I need a recommendation for a book on AC and DC electric machines. I never took a course on AC and DC electric machines. I plan on taking the ECC in depth module so I will need to understand enough to pass the AM portion. My current job does not involve AC and DC electric machines and no one at work is very knowledgeable. This book will be only learning resource I will have. Any ideas?


----------



## Wolverine (Nov 11, 2006)

I can tell you *A* textbook to get for advanced study on machines but I'm not willing to go so far as to make a recommendation. This is from college and is pretty much the only detailed book I have on the subject which makes any recommendation slightly biased:

Fitzgeralds "Electric Machinery"

http://product.half.ebay.com/_W0QQtgZvidet...75430QQprZ28422

It does a decent job of explaining the what but when it gets deep into electromagnetic theory and calculations, it goes a little to deep for my pea-sized brain. I wouldn't recommend it as a sole source of knowledge on machines but it's okay for the fundamentals and worth picking up if you can get it cheap. Ironically, it's the one book I didn't bring to the test and there was a problem straight out of it on the exam. Can't tell you which one without violating my double top secret non-disclosure clause though.


----------



## Art (Nov 11, 2006)

contact Marathon, US Motors and Baldor, etc.

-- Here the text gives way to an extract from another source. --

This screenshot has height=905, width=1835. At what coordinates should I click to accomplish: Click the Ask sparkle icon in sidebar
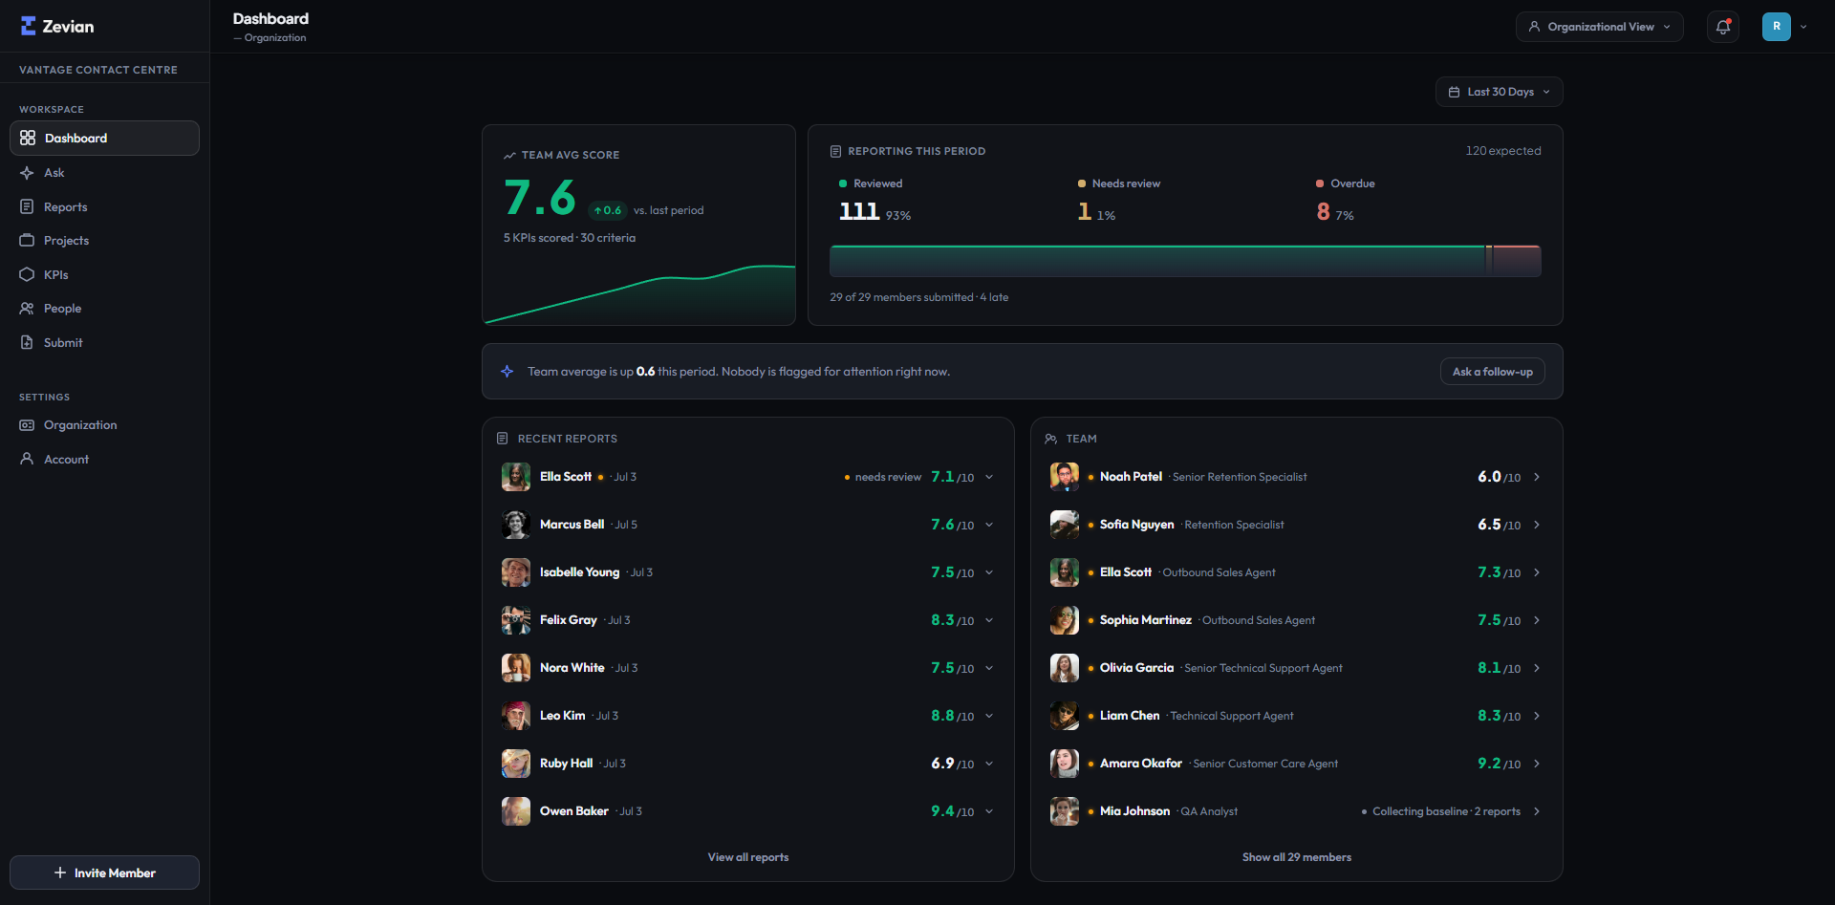[x=27, y=173]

they have great technical stuff, it's free and might be good references for the test...

the theory is pretty straightforward, the application is tricky

another source would be any good Electrical Engineering Handbook...

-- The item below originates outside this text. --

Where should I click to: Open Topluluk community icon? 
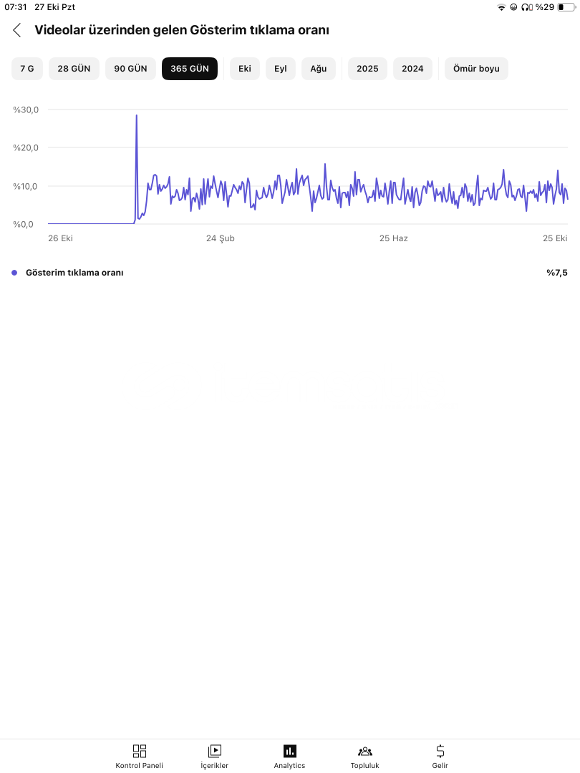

I have one by Fink &amp; Beaty


----------



## Dark Knight (Nov 21, 2006)

Hello there,

For the AM part of the test I would not be too worried. Just review some basic concepts: % slip, synchronic speed, and how to calculate the number of poles/ Almost all these things are formulas and for the morning, as far as I can tell is mostly plug and play.

Let me know if need something else my friend...

;guns; ;guns; ;guns; ;guns; ;guns; ;guns; ;guns; ;guns; ;guns; ;guns;


----------



## Fudgey (Nov 22, 2006)

Here's a book you might find helpful.


----------



## benbo (Nov 22, 2006)

In addition to what Luis said you're probably going to have to do some simple VAR, VA, power factor correction type calculations. Look at the NCEES practice exam. Variations on this.


----------



## Frontier05 (Dec 19, 2006)

> I need a recommendation for a book on AC and DC electric machines. I never took a course on AC and DC electric machines. I plan on taking the ECC in depth module so I will need to understand enough to pass the AM portion. My current job does not involve AC and DC electric machines and no one at work is very knowledgeable. This book will be only learning resource I will have. Any ideas?


Not sure if you already have the "the other board" EERM, but it would help doing the handful of problems they have in the seperate book. I personally think the EERM needs some serious work in the motor area, but the basics can still be picked up. It's a good reference, but not a sole reference for me.

The schaums outlines helped me quite a bit for basics and more in depth. Electric machines and electromechanics

I also have "Foundations of Electric Power" by J.R Cogdell - I took a college motor class last year and this was the book used. It is written pretty good and easy to follow.

I think a lot of colleges use this book now.


----------